The Department of Justice (DOJ) recently announced that it reached a settlement agreement with a New York-based ticket services company. This agreement settles allegations that the company violated the Immigration and Nationality Act (INA) by limiting job openings to applicants based on citizenship status. In addition, this agreement will require the company to submit to federal monitoring.

According to an investigation by the DOJ’s Immigrant and Employment Rights Section, the department began investigating the employer in July 2022. The investigation occurred after learning that the company may have restricted its position to only U.S. citizens. The DOJ determined it had reasonable cause to believe that the company advertised a job for only U.S. citizen applicants on at least one occasion from April to August 2022. Under the INA, employers cannot discriminate in hiring individuals based on citizenship or immigration status, with few exceptions.

According to Assistant Attorney General Kristen Clarke of the Civil Rights Division of the DOJ, “Job advertisements that unlawfully limit jobs to U.S. citizens create barriers for non-U.S. citizens who have permission to work in the United States. The Justice Department will continue to ensure that all workers have a fair shot at job opportunities and will hold employers accountable for discriminating against workers because of citizenship, immigration status, or national origin.”

The settlement agreement between the DOJ and the employer provides a civil penalty of $4,144, which the company must pay within ten business days. Furthermore, the company must revise its policies and practices to prevent discrimination based on citizenship or immigration status in its recruitment, hiring, firing, and employment eligibility verification processes (Form I-9).

The company must also provide a statement explaining how the Immigrant and Employee Rights Section (IER) can help any applicants and employees who complain formally and informally of discrimination. For example, the IER can assist with concerns about citizenship status or national origin discrimination in hiring, firing, or recruitment. In addition, it can help with possible bias in the Form I-9 process.

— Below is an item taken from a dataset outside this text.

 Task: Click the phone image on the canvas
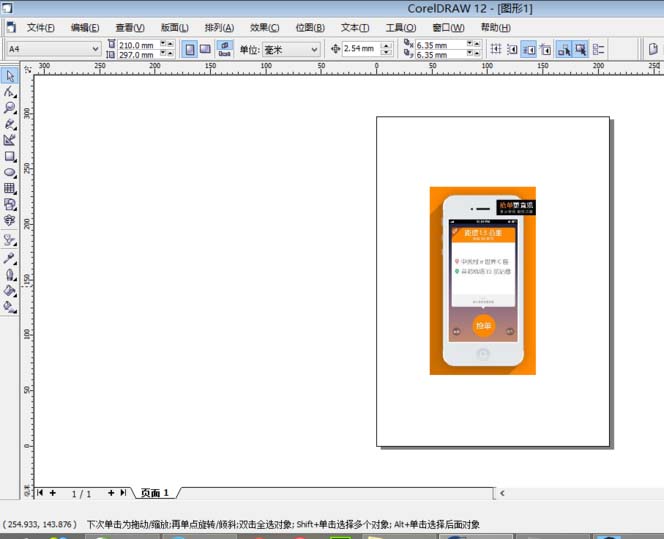(483, 281)
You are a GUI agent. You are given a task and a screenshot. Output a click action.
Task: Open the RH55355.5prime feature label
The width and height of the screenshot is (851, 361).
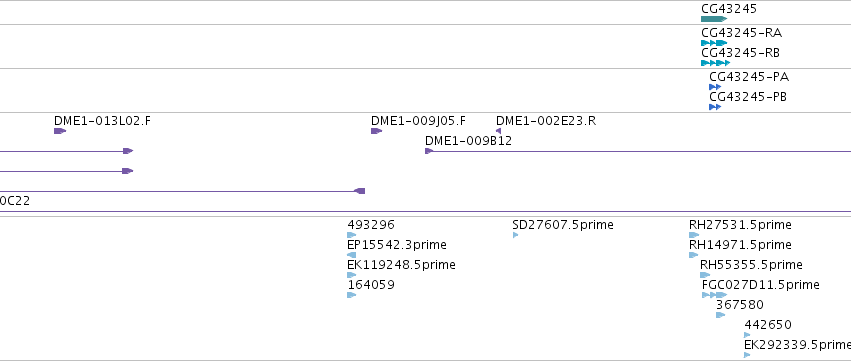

It must also train relevant staff to comply with the INA’s anti-discrimination provision. Furthermore, the company must train future Human Resources personnel through an IER Employer/HR Representative webinar. The personnel must view this webinar within 60 days of beginning duties. Finally, the company must submit to monitoring by the department for two years to ensure continued compliance.

As this settlement shows, employers may often struggle with understanding and complying with the INA’s requirements and Form I-9. One of the best ways to ensure compliance is to incorporate an electronic I-9 management tool into the hiring process. This tool can guide personnel through the entire process, guaranteeing uniform completion and storage of forms for each employee.